[Start of Attachment]
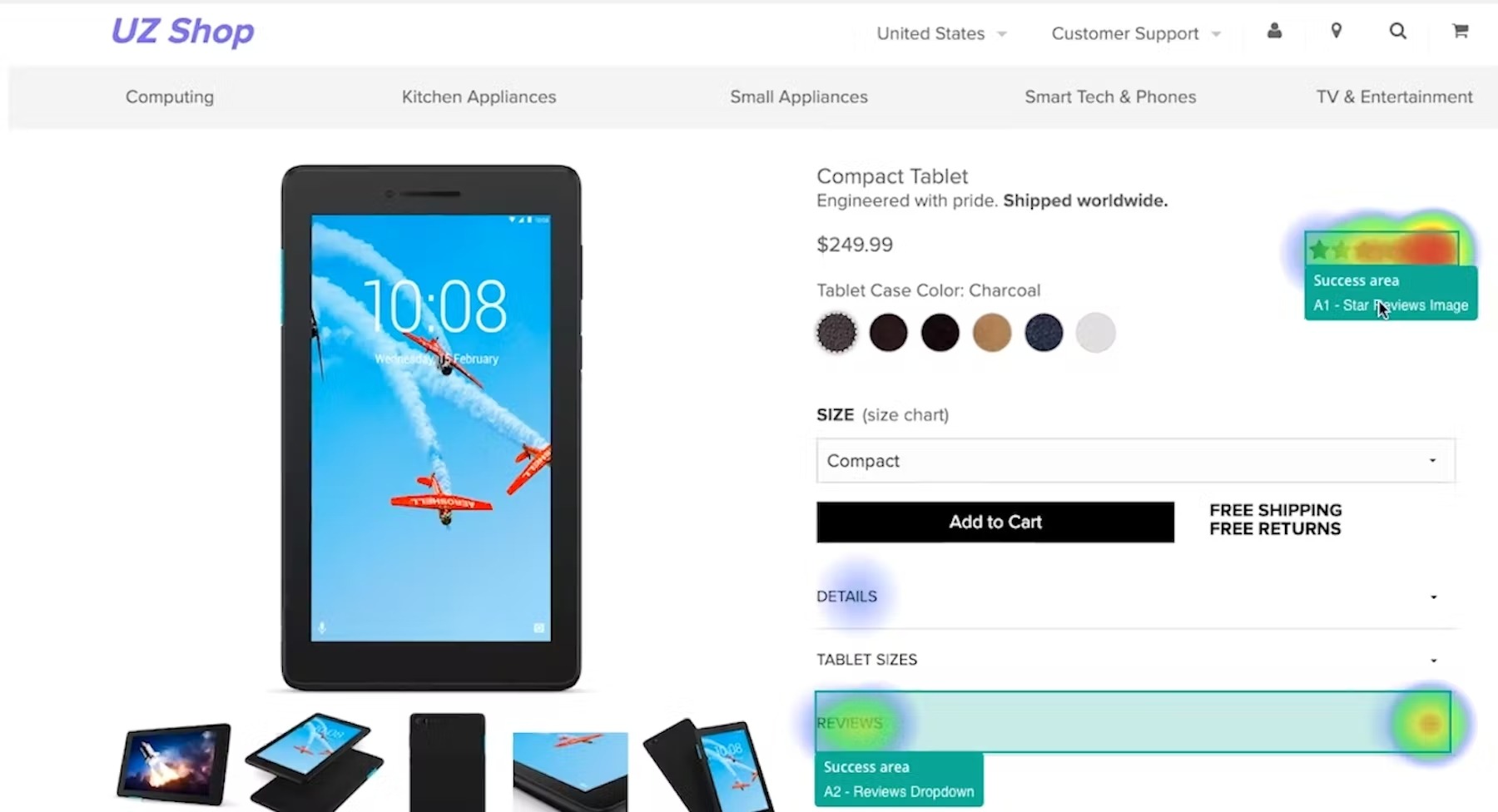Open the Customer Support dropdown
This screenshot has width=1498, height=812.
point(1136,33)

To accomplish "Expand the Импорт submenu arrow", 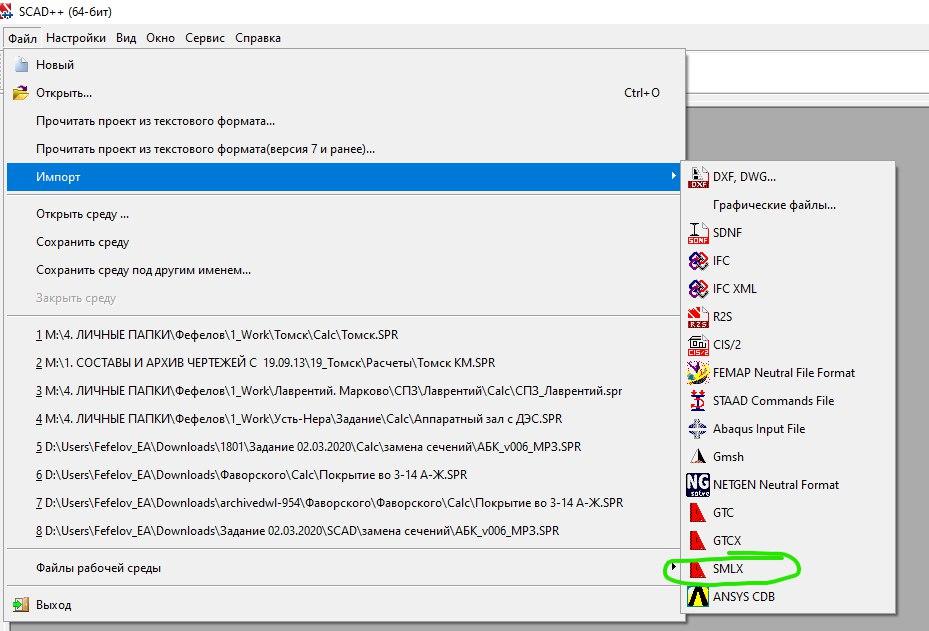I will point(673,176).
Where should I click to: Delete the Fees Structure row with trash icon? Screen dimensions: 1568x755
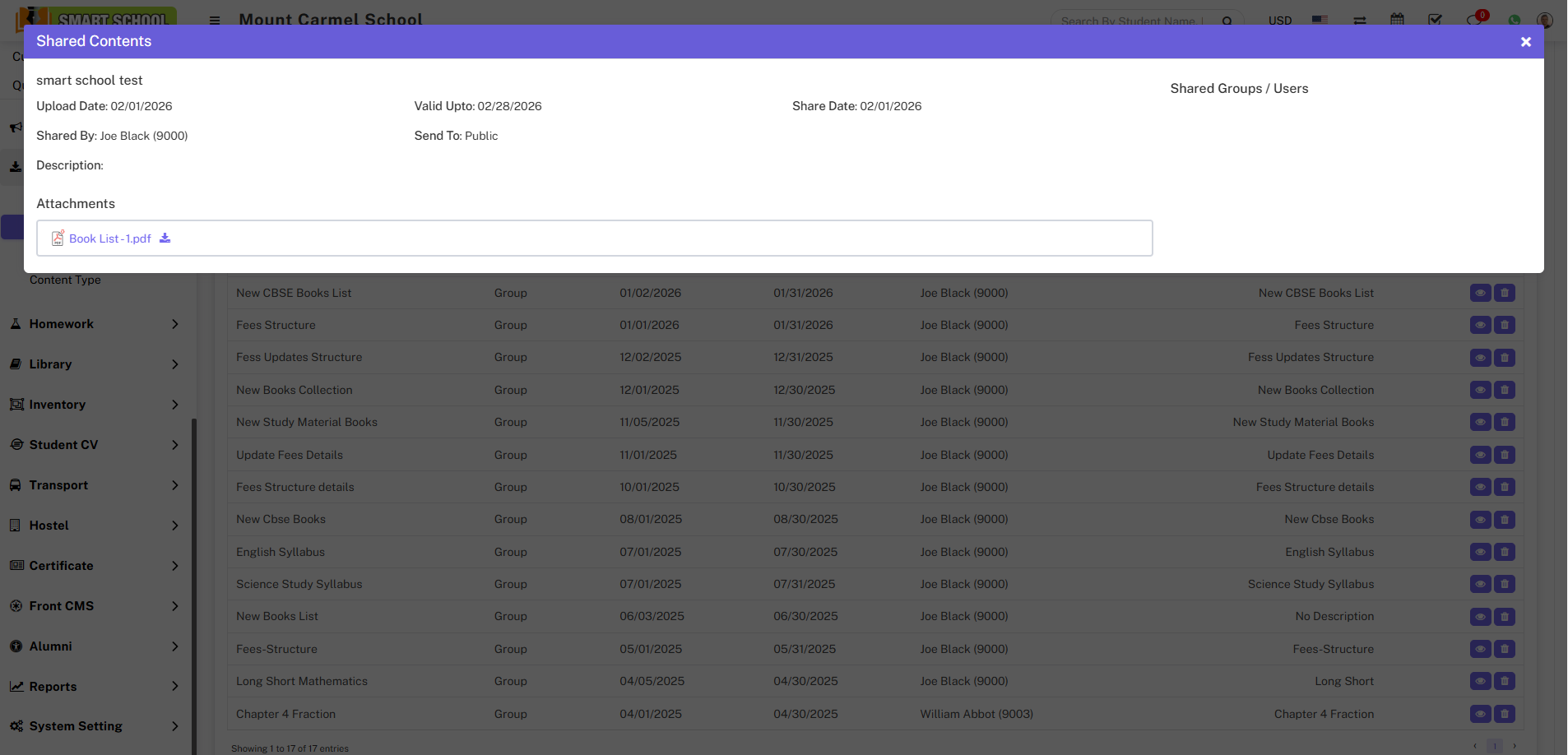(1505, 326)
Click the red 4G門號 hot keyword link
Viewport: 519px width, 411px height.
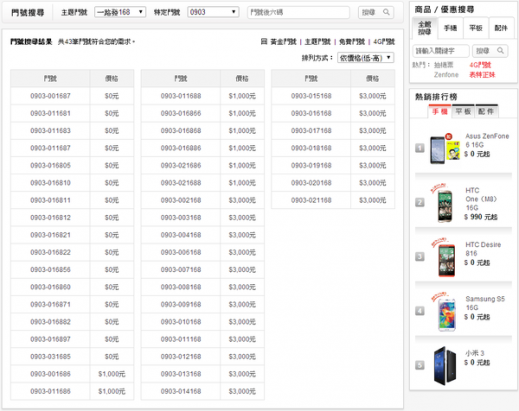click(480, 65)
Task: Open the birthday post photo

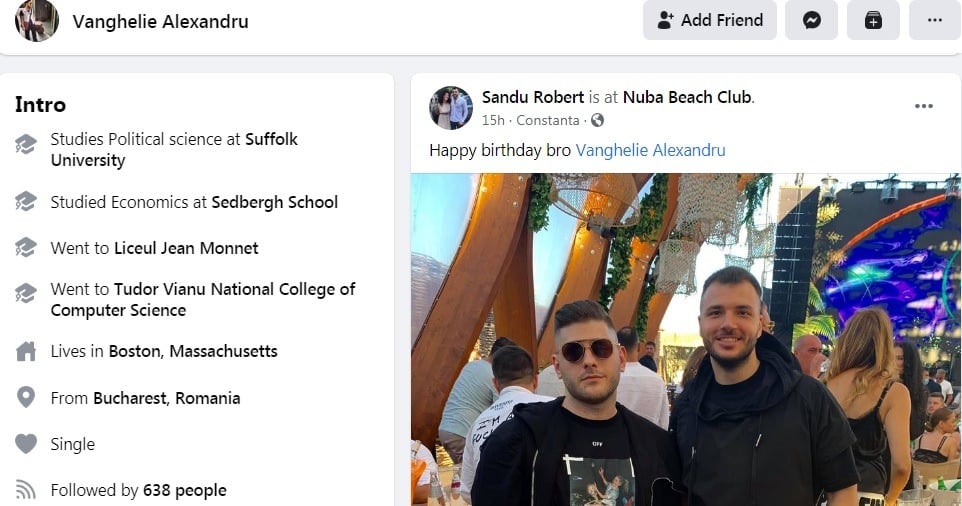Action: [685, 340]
[End of Attachment]
→ **WHAT TO WORK ON**
Give the lines from the one containing "Where should I" through the last line of the material again, exactly and with no pictures, both ends included.

→ **EXERCISE ANSWER**
Where should I click to: Delete the Fees Structure row with trash icon? Screen dimensions: 1568x755
(1505, 326)
Click the red 4G門號 hot keyword link
Viewport: 519px width, 411px height.
click(480, 65)
Task: Open the birthday post photo

Action: [685, 340]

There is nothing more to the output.